Saint-Pierre, 30 juin 2013, la nuit, sur le front-de-mer. Elle est juive et lui de confession musulmane. Leurs routes se sont croisées, hélas, et cela se termina par une chute dans le bassin de radoub après des insultes à caractère raciste ou religieux sur fond d’imprégnation alcoolique des deux côtés. Une histoire stupide de chez […]

Ecrit par Jules Bénard – le mardi 17 février 2015 à 17H14

Saint-Pierre, 30 juin 2013, la nuit, sur le front-de-mer. Elle est juive et lui de confession musulmane. Leurs routes se sont croisées, hélas, et cela se termina par une chute dans le bassin de radoub après des insultes à caractère raciste ou religieux sur fond d’imprégnation alcoolique des deux côtés. Une histoire stupide de chez couillon…

Les conséquences resteront très graves pour la victime… tandis que le « coupable » ne vaut guère mieux. Quant au fond de l’affaire, il reste nimbé de mystère car les débats n’ont guère permis d’éclairer les véritables circonstances de ce qui aurait pu être encore plus grave… ou totalement évité, avec un minimum de bonne volonté de part et d’autre !

La nuit est avancée lorsque Justine sort de boîte, passablement imbibée : elle a fêté ses 19 ans avec 5 vodkas. Nouredine sort aussi de boîte et n’a rien fêté mais a quand même sifflé 4 whiskies. Si c’est une histoire de religion, je veux qu’on m’explique !

Toujours est-il qu’il remarque l’étoile-de-David accrochée au cou de la belle et la salue d’un retentissant « Salut cousine ! »

La jeune femme, déclarée « véhémente et prompte à s’emporter » selon ses amis, réplique par une série de noms d’oiseaux. A la barre, elle admet l’avoir traité de « fils de pute » mais nie toute parole raciste.

Lui aussi : « Je ne suis pas raciste. J’ai deux enfants avec une femme juive. Je suis allé plusieurs fois en Israël…  »
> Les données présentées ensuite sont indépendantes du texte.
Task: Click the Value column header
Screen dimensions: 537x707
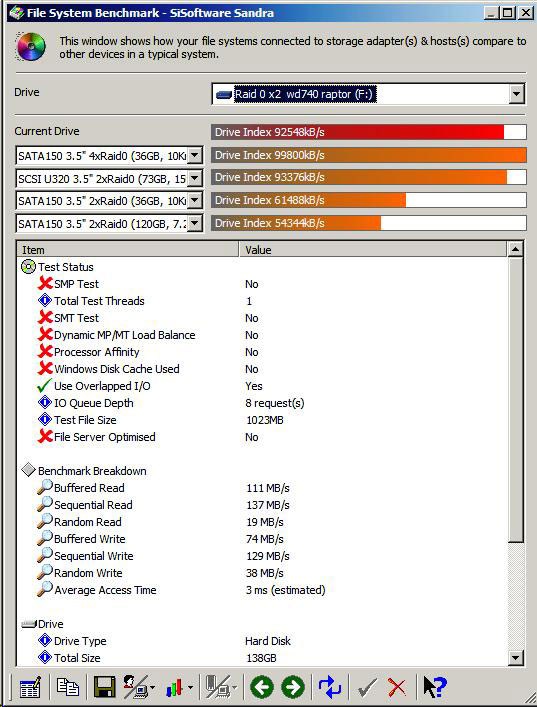Action: pyautogui.click(x=372, y=250)
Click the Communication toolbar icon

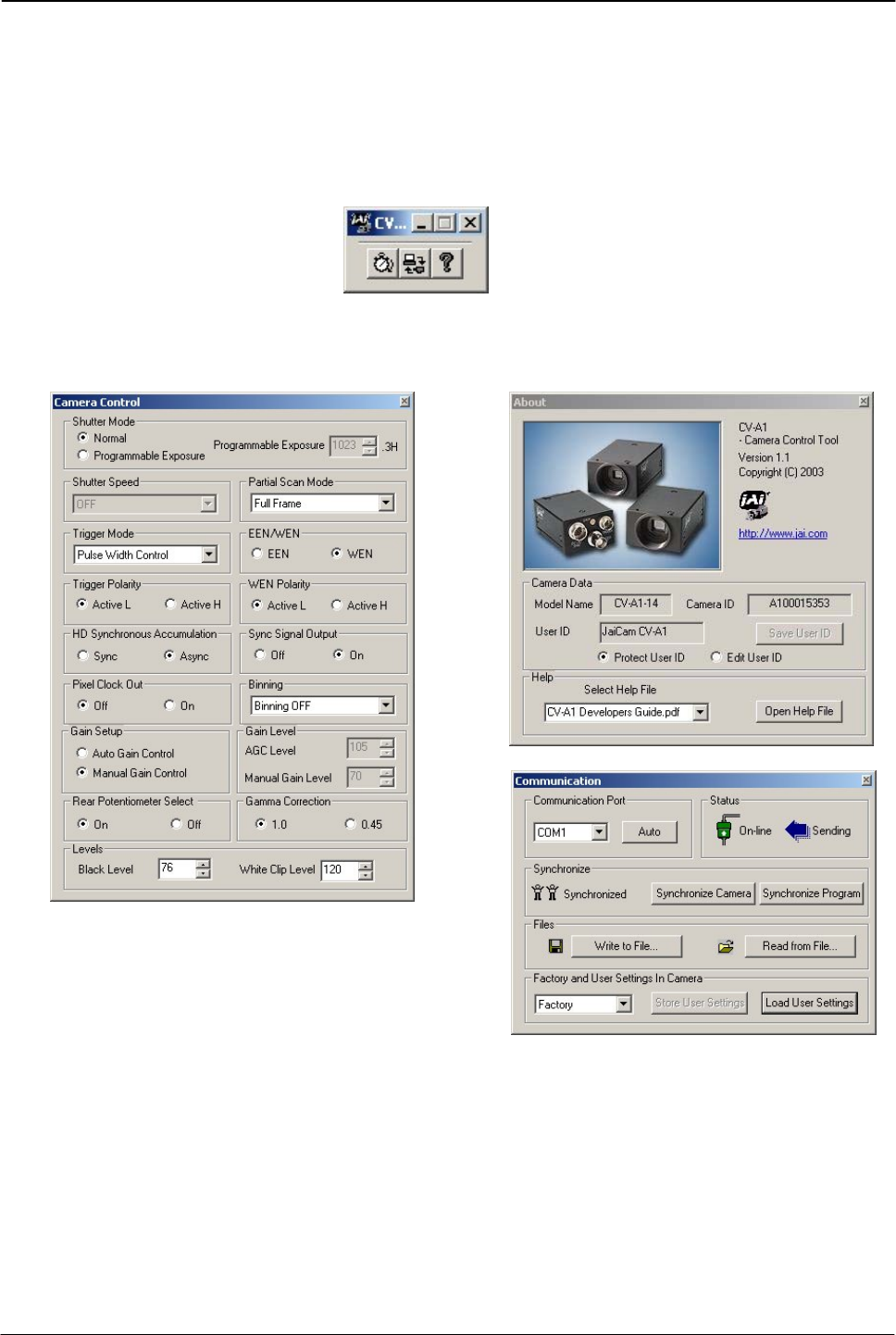pyautogui.click(x=415, y=264)
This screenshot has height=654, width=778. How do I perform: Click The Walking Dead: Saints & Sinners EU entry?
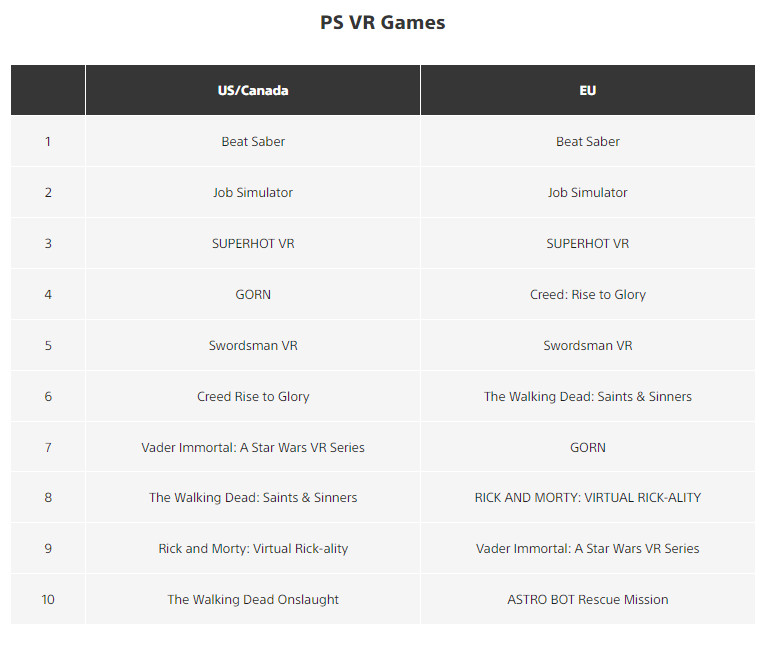pos(588,397)
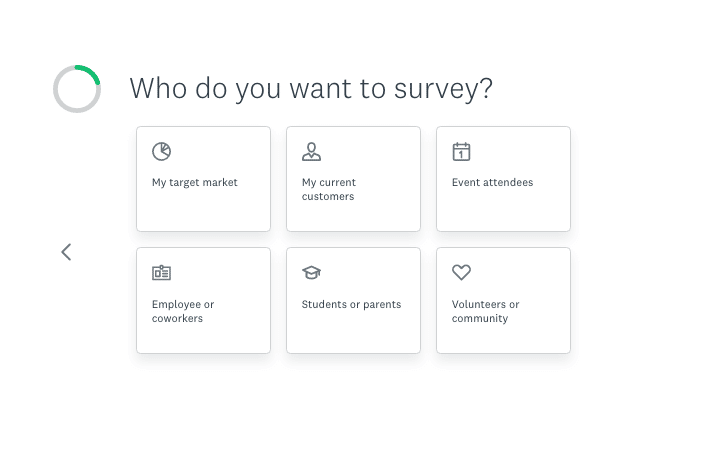Click the circular progress ring indicator
Screen dimensions: 711x461
pyautogui.click(x=77, y=89)
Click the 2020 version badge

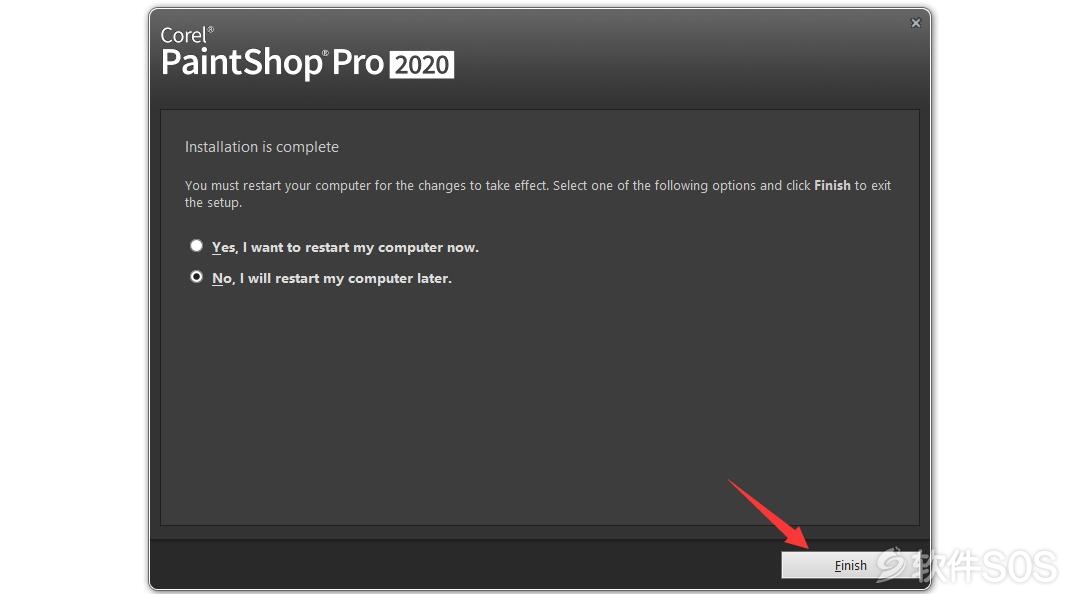tap(422, 65)
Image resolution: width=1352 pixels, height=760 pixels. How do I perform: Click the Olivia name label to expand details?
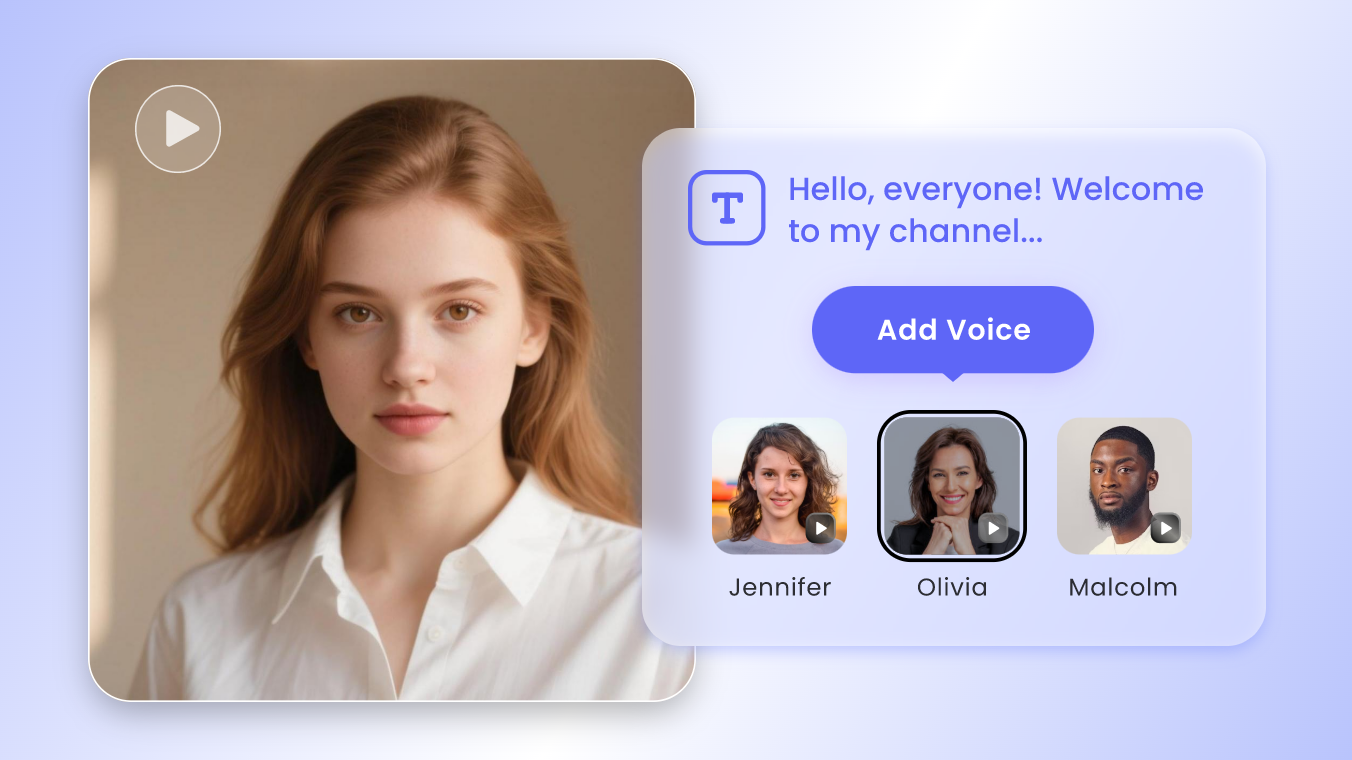click(951, 587)
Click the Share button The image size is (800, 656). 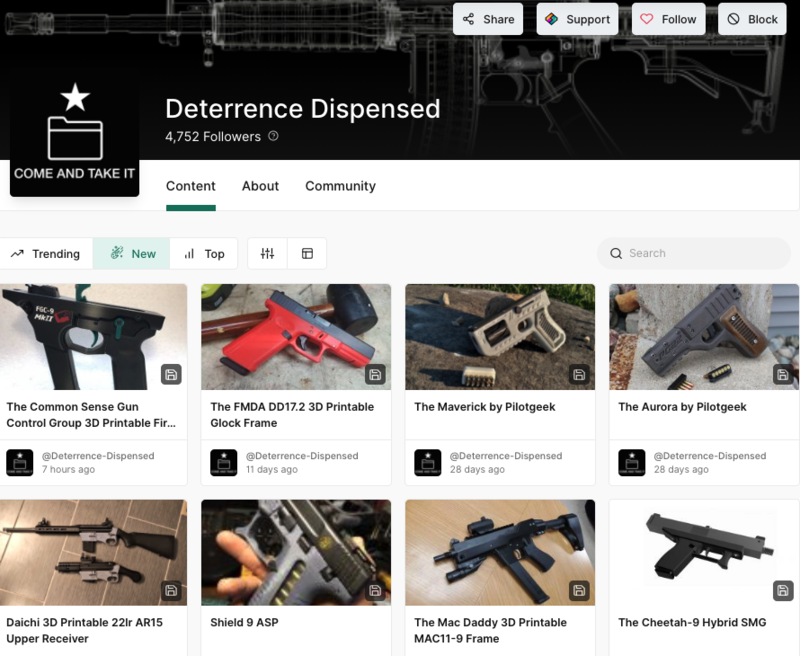tap(488, 19)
Tout dégénère lorsqu’il s’approche d’elle pour lui demander les raisons de sa vindicte. Elle prétend qu’il l’a bousculée ; lui dit que « c’est elle qui a commencé à m’assaisonner à coups de sac à main en me traitant d’Arabe et en me disant d’aller veiller mes cabris. Avec tout ce qui se passe en ce moment, je précise encore que je ne suis pas raciste. Pas envie d’en prendre plein la gu… ! »

Dans une confusion totale et des déclarations contradictoires, la jeune femme bascule dans le bassin de radoub… et se pète une vertèbre. Lui, qui se prétend titulaire d’un diplôme de secouriste, s’en va au volant de sa voiture alors qu’il n’a pas le permis. Il laisse à un de ses amis le soin d’appeler les secours et téléphonera plus tard pour prendre des nouvelles de la jeune femme.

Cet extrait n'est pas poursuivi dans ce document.